Born in Peru in 1800 of Italian-Spanish parents, he came to California with his father in about 1820 and quickly became involved in the politics and intrigues of the day. He was a constant rebellious thorn in the side of the authorities and experienced a number of financial ups and downs during his lifetime. A true Californio, he freely imbibed in the traditional impassioned gambling habits of the time and lost and gained several fortunes, including extensive land holdings in Southern California. His fine house still stands on the plaza in Old Town San Diego and was the center of social activity there for many years.

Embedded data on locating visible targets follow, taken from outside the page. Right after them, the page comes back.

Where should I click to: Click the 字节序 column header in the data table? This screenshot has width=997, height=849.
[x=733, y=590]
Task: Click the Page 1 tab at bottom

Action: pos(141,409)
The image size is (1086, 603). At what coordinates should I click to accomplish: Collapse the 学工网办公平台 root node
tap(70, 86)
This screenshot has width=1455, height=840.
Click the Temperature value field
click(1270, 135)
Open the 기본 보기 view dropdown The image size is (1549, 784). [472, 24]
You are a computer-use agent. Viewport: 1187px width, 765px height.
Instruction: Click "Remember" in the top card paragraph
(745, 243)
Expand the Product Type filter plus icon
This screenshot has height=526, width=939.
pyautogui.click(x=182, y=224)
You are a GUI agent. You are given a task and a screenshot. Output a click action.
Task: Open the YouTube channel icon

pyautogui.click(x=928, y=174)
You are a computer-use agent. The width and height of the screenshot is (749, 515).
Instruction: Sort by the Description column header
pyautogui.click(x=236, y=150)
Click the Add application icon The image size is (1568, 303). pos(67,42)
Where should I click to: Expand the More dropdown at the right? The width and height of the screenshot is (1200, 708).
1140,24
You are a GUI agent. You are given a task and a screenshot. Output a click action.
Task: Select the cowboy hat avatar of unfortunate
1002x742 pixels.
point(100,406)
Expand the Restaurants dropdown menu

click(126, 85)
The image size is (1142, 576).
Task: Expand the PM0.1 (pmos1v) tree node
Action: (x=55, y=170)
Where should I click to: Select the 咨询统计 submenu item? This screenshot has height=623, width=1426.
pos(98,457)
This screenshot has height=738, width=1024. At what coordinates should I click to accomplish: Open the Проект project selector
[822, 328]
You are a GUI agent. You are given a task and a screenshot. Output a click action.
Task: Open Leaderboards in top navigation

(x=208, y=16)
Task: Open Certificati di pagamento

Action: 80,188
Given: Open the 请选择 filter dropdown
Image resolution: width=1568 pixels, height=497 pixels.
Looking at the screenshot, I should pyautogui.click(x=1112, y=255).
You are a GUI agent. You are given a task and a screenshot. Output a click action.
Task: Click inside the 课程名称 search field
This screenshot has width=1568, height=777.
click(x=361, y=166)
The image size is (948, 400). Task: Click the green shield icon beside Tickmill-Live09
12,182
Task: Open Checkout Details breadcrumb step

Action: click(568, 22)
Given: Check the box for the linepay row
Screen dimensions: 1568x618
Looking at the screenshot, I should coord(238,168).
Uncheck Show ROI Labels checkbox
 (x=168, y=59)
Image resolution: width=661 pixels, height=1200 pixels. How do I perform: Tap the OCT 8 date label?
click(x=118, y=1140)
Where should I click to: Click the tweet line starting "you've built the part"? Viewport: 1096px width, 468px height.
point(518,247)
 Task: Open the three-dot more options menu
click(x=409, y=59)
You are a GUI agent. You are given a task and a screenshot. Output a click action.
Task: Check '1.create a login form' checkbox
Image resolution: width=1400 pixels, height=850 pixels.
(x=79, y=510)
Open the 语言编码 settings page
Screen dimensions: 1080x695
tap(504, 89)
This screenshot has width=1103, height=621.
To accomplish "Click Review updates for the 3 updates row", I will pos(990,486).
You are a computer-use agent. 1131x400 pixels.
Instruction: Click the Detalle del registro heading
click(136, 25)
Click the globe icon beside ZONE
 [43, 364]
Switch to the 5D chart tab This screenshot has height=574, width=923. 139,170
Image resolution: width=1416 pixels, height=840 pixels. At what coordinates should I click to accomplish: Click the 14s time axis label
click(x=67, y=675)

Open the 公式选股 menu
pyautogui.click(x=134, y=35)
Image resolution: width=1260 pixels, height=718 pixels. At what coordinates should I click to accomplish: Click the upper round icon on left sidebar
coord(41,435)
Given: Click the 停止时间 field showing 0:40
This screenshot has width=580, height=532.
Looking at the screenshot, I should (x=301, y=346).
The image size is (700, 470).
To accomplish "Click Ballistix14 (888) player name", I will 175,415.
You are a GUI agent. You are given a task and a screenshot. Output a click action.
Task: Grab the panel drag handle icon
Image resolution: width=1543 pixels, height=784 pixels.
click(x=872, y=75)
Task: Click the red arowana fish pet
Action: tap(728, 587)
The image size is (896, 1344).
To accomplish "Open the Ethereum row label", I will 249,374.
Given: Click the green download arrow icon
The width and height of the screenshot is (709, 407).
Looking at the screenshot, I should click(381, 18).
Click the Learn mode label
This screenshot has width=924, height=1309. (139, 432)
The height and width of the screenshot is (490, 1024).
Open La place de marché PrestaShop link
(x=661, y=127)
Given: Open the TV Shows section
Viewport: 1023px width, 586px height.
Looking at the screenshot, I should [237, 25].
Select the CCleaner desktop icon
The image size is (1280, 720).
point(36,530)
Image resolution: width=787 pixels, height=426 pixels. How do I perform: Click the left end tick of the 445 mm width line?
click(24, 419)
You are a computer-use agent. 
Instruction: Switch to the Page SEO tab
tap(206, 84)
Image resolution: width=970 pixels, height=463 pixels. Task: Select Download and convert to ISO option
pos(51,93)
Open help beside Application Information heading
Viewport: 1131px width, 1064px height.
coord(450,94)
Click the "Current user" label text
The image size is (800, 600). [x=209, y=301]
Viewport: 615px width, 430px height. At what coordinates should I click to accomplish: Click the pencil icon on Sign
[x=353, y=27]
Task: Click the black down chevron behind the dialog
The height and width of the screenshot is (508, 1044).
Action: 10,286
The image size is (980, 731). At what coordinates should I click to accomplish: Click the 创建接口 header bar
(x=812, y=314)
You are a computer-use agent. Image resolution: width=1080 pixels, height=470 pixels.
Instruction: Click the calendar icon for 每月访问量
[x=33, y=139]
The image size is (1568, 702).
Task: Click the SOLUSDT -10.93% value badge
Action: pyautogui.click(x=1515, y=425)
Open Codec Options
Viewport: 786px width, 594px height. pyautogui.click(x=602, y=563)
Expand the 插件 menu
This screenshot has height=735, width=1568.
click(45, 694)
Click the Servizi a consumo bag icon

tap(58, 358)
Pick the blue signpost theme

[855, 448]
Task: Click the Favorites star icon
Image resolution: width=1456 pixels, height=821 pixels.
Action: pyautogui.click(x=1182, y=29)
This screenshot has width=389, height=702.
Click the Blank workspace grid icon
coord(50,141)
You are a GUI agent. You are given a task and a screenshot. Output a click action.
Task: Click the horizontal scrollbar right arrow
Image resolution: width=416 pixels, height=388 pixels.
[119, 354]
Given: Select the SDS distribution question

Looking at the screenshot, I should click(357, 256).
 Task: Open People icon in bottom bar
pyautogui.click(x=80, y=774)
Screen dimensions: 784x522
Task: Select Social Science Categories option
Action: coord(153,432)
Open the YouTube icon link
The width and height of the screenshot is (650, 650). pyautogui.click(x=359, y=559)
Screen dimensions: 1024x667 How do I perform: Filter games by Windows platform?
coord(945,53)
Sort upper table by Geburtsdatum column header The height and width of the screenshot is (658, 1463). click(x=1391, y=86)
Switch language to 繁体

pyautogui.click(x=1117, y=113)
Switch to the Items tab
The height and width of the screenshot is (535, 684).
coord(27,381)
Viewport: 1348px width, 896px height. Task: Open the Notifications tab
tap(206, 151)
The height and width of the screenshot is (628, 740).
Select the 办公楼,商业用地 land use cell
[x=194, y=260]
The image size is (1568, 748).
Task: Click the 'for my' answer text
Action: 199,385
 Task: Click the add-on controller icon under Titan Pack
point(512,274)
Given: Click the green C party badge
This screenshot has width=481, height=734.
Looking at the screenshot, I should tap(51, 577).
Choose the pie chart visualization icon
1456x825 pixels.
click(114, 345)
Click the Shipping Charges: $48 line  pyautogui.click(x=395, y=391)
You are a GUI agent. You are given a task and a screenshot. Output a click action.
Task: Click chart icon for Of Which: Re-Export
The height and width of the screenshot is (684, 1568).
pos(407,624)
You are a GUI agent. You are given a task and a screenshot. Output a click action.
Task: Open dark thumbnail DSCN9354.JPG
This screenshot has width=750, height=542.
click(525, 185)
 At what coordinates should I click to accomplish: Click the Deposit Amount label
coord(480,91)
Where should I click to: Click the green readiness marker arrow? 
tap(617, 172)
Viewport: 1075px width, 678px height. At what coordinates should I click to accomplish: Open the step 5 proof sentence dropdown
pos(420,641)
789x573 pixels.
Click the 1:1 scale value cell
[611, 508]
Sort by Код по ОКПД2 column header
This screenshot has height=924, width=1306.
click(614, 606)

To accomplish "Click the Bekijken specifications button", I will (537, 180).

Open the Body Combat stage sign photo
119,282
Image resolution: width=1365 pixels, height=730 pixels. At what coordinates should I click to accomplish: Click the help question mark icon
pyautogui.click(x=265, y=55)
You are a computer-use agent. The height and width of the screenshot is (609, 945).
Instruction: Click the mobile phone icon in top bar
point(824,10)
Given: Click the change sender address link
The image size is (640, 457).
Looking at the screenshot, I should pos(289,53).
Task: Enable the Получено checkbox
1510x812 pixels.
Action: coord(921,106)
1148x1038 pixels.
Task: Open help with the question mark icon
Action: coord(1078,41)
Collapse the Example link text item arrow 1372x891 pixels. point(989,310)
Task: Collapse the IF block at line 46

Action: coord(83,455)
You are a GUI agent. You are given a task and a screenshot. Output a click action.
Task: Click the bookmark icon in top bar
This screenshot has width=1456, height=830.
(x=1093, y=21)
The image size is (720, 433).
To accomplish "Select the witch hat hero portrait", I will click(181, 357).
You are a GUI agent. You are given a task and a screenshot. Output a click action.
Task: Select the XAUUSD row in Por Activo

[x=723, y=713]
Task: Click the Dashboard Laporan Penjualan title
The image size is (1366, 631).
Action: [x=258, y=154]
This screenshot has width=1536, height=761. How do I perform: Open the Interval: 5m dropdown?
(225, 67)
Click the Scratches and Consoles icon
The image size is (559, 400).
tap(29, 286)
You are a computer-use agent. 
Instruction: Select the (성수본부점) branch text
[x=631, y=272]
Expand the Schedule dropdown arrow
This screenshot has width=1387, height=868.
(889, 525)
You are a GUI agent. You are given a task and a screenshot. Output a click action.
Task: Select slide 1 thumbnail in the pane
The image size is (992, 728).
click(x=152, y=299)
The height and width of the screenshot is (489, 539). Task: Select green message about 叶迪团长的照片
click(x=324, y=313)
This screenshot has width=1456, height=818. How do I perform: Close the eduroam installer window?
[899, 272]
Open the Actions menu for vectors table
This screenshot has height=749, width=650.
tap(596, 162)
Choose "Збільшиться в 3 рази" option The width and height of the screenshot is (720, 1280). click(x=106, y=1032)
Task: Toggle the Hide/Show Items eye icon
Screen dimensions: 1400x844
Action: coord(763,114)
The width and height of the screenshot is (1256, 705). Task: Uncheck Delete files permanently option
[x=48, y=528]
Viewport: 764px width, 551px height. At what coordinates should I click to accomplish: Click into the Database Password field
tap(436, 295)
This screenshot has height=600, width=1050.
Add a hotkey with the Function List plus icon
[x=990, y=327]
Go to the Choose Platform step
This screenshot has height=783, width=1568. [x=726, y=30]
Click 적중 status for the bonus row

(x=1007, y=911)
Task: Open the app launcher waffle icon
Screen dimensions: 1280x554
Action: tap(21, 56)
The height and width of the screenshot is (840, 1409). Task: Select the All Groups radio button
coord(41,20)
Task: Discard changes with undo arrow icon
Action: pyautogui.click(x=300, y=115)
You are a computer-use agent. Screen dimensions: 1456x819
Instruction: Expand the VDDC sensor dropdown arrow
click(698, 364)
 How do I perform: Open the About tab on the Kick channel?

Two of his major accomplishments were the wresting of political control from the missions, whose monastic rule he despised, and promoting the admission of California into the United States. Indeed, his lovely daughters constructed the first American flag to fly in Los Angeles.
Don Juan’s personal story is a long one, but it is his dance prowess is to be discussed here. He was famed throughout California for his skill at the dance and his dance is described eloquently by Richard Henry Dana in his "Two Years Before the Mast." It was said that if one wished to guarantee a successful fandango, you must have Don Juan there as "tecolero," the traditional master of ceremonies. He not only was skilled in the dance of his Andalusian heritage, he danced a splendid waltz and taught it everywhere in defiance of the edicts of the church fathers (dancing the waltz was grounds for excommunication). It was commonplace to distract the priests with drink and any other means and proceed to waltz without the benefit of clergy.
Bandini lived out his life in grand style by marrying his lovely daughters, Arcadia and Ysidora, to very wealthy Yankee merchants Arcadia to Abel Stearns and Ysidora to Cave Couts, both fascinating stories in their own right.
Nearly forgotten today, Don Juan was in his day famed for many things, not the least of which was his magnificent dance.